DOTFE

Clinical data
- Other names: 4-(2,2,2-Trifluoroethyl)-2,5-dimethoxyamphetamine; 2,5-Dimethoxy-4-(2,2,2-trifluoroethyl)amphetamine
- ATC code: None;

Identifiers
- IUPAC name 1-[2,5-dimethoxy-4-(2,2,2-trifluoroethyl)phenyl]propan-2-amine;
- CAS Number: 260810-06-8;
- PubChem CID: 170143488;

Chemical and physical data
- Formula: C_{13}H_{18}F_{3}NO_{2}
- Molar mass: 277.287 g·mol^{−1}
- 3D model (JSmol): Interactive image;
- SMILES COc1cc(CC(F)(F)F)c(cc1CC(N)C)OC;
- InChI InChI=1S/C13H18F3NO2/c1-8(17)4-9-5-12(19-3)10(6-11(9)18-2)7-13(14,15)16/h5-6,8H,4,7,17H2,1-3H3; Key:OZFGHDLWUVVAPY-UHFFFAOYSA-N;

= DOTFE =

DOTFE, also known as 4-(2,2,2-trifluoroethyl)-2,5-dimethoxyamphetamine, is a drug of the phenethylamine, amphetamine, and DOx families.

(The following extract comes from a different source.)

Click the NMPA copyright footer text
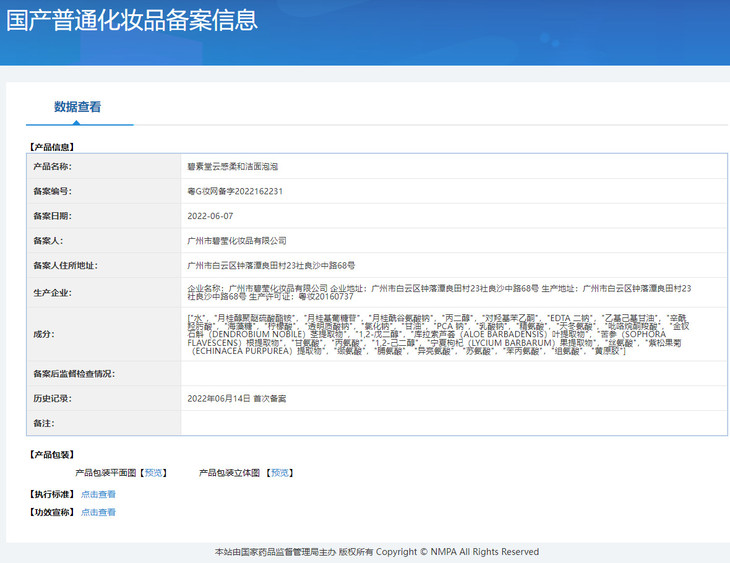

It is a close analogue of known psychedelics like the DOx psychedelic DOTFM and the 2C psychedelics 2C-TFE and 2C-TFM. The drug was predicted to bind to the serotonin 5-HT_{2A} receptor, with a predicted affinity (K_{i}) of 50 nM. It was inactive in humans at doses of up to 3 mg, but higher doses were not assessed. DOTFE is expected to be a potent psychedelic at active doses. It was first described in the scientific literature by at least 1999. DOTFE was evaluated in humans by Daniel Trachsel, with these reports published in 2012 and 2013.